New Scientist vol 181 issue 2436 - 28 February 2004, page 32

IT WAS Isaac Newton who finally showed why the heavenly bodies move in predictable ways. He proved
that the planets move in response to the sun's gravitational pull, endlessly repeating their orbits
like celestial clockwork. If you know the position and velocity of a planet today, you can work out
its motion far into the future.

Or so we thought until recently. "Our research shows that for tens of millions of years, the
planets orbit the sun with the regularity of clockwork,"
says geophysicist Michael Ghil.
"Then, quite unexpectedly, everything goes crazy." According to Ghil, who works at the École
Normale Supérieure in Paris and the University of California at Los Angeles, this planetary
madness is all down to chaos. In chaotic systems, tiny changes in conditions can lead to huge
differences in outcome. Though you can predict what the changes will do in theory, the system is so
sensitive that you'll never get it right.


If the only consequence was a little unpredictability, that would perhaps be a shame, but not too
troubling - just a slight departure from Newton's clockwork ideal. But it's much worse than that.
According to Ghil's latest work, carried out with Ferenc Varadi and Bruce Runnegar at UCLA, the
solar system's chaotic nature can also unleash an asteroid storm, flinging massive rocks out of
their usual orbits and showering the solar system's inner planets with debris.
It may even
have been what killed the dinosaurs.


We have known for a while now that the planets aren't as stable as we like to think. If the Earth
and sun were alone in space, Earth would trace out an elliptical or circular orbit. In the case of
this "two-body" system, the path can be predicted exactly.
But the solar system is more
complicated. In addition to the steady gravitational pull of the sun, each planet feels smaller,
varying tugs from the other eight planets and all the various moons. Mathematicians have proved
that it is impossible to solve Newton's equations exactly even when there are as few as three bodies
present, let alone dozens.
Instead, scientists have to make approximations about a planet's
position and the forces it experiences, and these errors can grow over time and send orbital
calculations wildly off beam.

In 1988 Gerry Sussman at MIT, working with Jack Wisdom at the University of California, Santa
Barbara, worked out that Pluto's orbit is chaotic. In other words, if you try to predict the shape
of Pluto's elliptical orbit around the sun in the long term, your calculation will be extremely
sensitive to the parameters you put in at the start. A year later, Wisdom and Jacques Laskar of the
Bureau des Longitudes in Paris proved that the Earth's orbit is also chaotic. They showed that an
error as small as 15 metres in measuring the position of the Earth today would make it impossible to
predict where the planet will be in its orbit in 100 million years' time.

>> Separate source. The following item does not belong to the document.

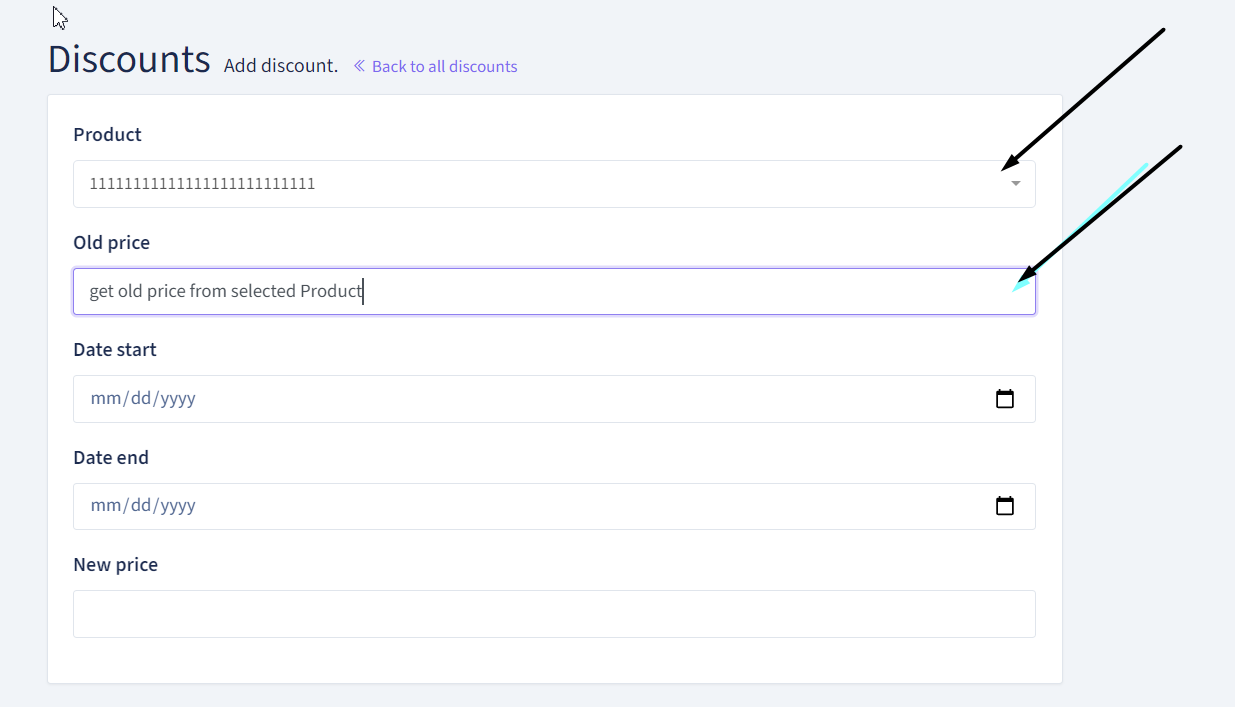Click the empty New price field
Screen dimensions: 1235x707
click(554, 613)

But Ghil and his colleagues have also discovered a more disturbing way that chaos can creep in. They
were wondering what influence Jupiter and Saturn might have, and suspected that when the two
biggest planets in the solar system line up in front of the sun
, in the same way that the Earth,
moon and sun align during a total solar eclipse, their gravitational pull could cause dramatic
effects. Under the right conditions, they thought, these gas giants might be able to nudge a nearby
celestial body into a more elongated orbit.

Like solar eclipses, this alignment between Jupiter, Saturn and the sun is rare. In the time it
takes Saturn to complete two orbits around the sun, Jupiter has whizzed round almost five times.
This means that the planets are only on the same side of the sun as each other every 20 years.

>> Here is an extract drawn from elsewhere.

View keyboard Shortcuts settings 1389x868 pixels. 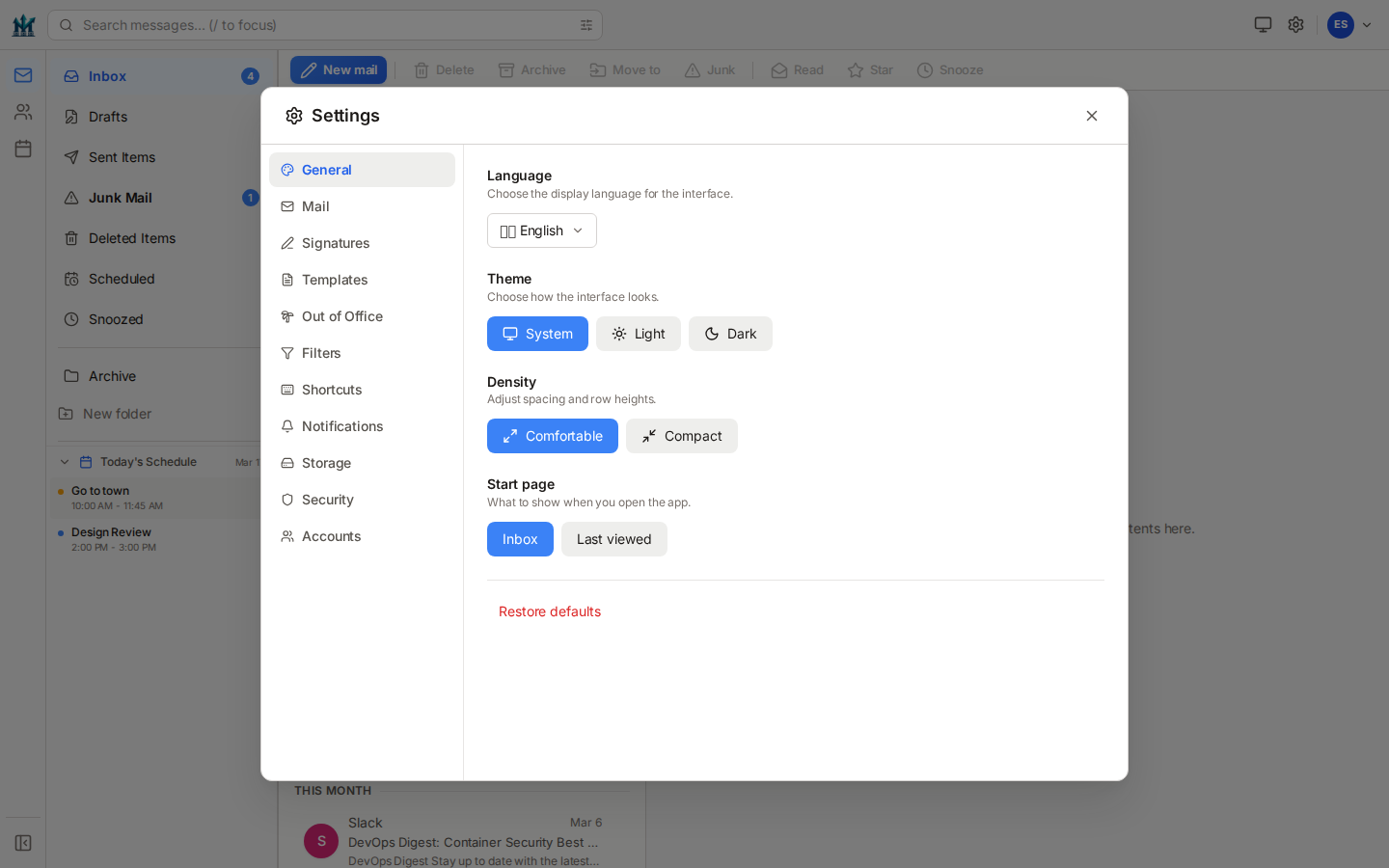332,390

But that's not the end of the story. The orbit Saturn makes around the sun lies in a slightly
different plane to Jupiter's orbit. In other words, the planets' pathways are inclined to each
other. So every 20 years when Jupiter overtakes Saturn, the planets do not line up exactly: Saturn
usually lies above or below Jupiter. This means that the combined gravitational pull of the two gas
giants is much weaker than it would be if the planets were in perfect alignment.

If Jupiter made precisely five orbits for every two that Saturn makes, the planets would never line
up with each other perfectly. But because the ratio is not exactly 5:2, the point where they pass
slowly moves round the sun. As the planets get closer to perfect alignment, the extra tug they exert
on other planets, moons and asteroids becomes stronger. The gravitational pull is strongest when
Jupiter eventually overtakes Saturn at precisely the point where the orbits cross each other. "The
effect on other bodies in the solar system rises to a crescendo every 1000 or so years," says Ghil.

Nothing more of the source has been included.